– К сожалению, патент продали арабам, и теперь они поставляют нам летательный аппарат под названием «Ковёр-самолёт».
– Очень жаль, – не выдержав, рассмеялся он. – А вы слышали, у нас аврал. Новый заказ, и сроки ужасные. Правда, наша работа начнётся дня через два-три, так что могу пока чуток полодырничать.
– Набираетесь сил? – улыбнулась Лариса.
Она болтала с Грибовым, и почему-то у неё было легко на душе. Глаза её блестели, облокотившись о стойку, она слегка наклонилась в его сторону, отчего ворот блузки слегка оттопырился и Грибов непроизвольно увидел открывшуюся перед ним верхнюю часть её груди. Он поспешно отвёл глаза, и тут же, не выдержав, посмотрел снова. Испугавшись, что она заметит его нескромные взгляды, он схватил её за руку, собираясь рассказать, что линия жизни у неё длинная предлинная, а линия счастья ярко выражена, но она дёрнулась, слегка ойкнув от боли.
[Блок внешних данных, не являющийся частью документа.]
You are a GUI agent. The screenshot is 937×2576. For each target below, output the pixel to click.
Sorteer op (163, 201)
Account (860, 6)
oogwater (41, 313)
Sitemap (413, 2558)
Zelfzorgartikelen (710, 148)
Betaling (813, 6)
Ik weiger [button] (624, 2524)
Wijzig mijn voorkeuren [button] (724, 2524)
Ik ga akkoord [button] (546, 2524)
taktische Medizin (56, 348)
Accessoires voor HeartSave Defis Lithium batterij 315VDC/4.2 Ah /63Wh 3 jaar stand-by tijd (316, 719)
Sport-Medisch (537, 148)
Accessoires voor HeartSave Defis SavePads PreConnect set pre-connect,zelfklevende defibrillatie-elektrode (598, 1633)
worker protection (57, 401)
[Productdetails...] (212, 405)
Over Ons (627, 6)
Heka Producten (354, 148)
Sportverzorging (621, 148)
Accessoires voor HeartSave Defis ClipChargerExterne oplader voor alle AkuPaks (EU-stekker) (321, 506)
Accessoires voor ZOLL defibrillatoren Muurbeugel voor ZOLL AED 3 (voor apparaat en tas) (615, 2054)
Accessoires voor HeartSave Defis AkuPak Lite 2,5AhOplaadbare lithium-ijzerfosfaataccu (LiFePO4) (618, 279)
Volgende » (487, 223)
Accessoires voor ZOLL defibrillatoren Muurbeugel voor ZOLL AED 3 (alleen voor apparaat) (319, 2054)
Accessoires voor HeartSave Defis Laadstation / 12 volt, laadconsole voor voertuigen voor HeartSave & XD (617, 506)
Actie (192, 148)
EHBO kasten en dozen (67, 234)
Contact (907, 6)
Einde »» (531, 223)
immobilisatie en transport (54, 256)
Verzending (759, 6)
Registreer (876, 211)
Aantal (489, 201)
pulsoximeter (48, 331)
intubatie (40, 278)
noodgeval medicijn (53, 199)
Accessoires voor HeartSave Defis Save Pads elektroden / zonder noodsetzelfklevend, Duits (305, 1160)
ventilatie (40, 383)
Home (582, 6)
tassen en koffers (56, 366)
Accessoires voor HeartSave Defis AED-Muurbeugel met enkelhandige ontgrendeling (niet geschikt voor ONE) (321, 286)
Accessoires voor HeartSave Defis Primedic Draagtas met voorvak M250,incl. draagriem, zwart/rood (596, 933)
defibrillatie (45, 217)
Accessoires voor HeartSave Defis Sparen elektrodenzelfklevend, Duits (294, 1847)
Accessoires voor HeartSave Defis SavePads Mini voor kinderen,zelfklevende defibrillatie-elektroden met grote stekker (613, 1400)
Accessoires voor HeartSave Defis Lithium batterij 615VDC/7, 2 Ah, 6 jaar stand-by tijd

– Что это у вас? – встревожился Дмитрий. – Никак порезали?
– Пустяки, гвоздь заколачивала и нечаянно по пальцу попала.
– Не понял, с какой стати вы за молоток схватились? А муж где был?
– Он в гараже с машиной занимался, а у меня полка оборвалась. Она давно на одном крючке держалась и, в конце концов, не выдержала. Да вы не думайте, я умею.
– Вижу, вижу. А он где работает?
– На автобазе, слесарем. Пашет как проклятый, домой приходит совершенно измотанный, а денег почти не платят: начальник взъелся. Он давно уйти хочет, да никак не соберётся.
– Будем надеяться всё образуется. А как ваш ребёнок?
– О, он у меня молодец! Такие вопросы задаёт. Почему, например, черепаху черепахой называют? Она же в панцире, значит панциряха.
Грибов смотрел на Ларису и любовался ею. Высокий лоб, прямой, слегка вздёрнутый носик, чувственные, постоянно находящиеся в движении губки, серые глаза. Ему было уютно и совершенно не хотелось никуда идти. Он чувствовал себя рядом с ней легко и непринуждённо, ему нравилось просто так стоять и болтать ни о чём, и он совершенно забыл, зачем пришёл. Почти целый час они разговаривали обо всём на свете: о погоде, детях, о литературных пристрастиях и домашних делах. У них даже оказались общие знакомые.
– Ух ты, как время-то летит: скоро обед! – мельком взглянув на часы, воскликнул он. – Я вам ещё не надоел?
– Что вы, мне с вами очень интересно, – совершенно искренне сказала она.
– Да? – удивился Грибов
Слов нет, ему стало чертовски приятно, хотя он слегка и сконфузился от такого признания. Вообще-то его хвалили, иногда, дома. Но домашние, привыкнув за столько лет все мало-мальски серьёзные или неприятные вопросы взваливать ему на плечи, постепенно большей частью стали воспринимать его заботу как должное. Подруги жены, втайне завидовавшие Тамаре, скептически сморщив носики, небрежно замечали: «С таким мужем чего не жить: не пьёт, не курит, по квартире не гоняет. Неплохо, но однообразно». Оттого-то Дмитрий Михайлович, выслушав очередное «молодец», обычно шибко не восторгался: подумаешь, сказали и тут же забыли. Поэтому от похвалы посторонней, да к тому же молодой и красивой женщины, он расцвёл. Ведь впервые, как ему показалось, его похвалили просто так, от души. Ему захотелось сделать для неё ещё что-нибудь хорошее и вновь услышать эти лестные для него слова. Поняв это, он смутился окончательно.
– Вы чудесная женщина, – сказал он. – К сожалению, нужно идти: дела, да и в отделе неизвестно чем занимаются.
– Будет время, заходите, – улыбнулась она.
– Обязательно! – кивнул Грибов. – А знаете, что, давайте перейдём на «ты».
– Согласна.
– Дима, – торжественно произнёс он и протянул ей руку.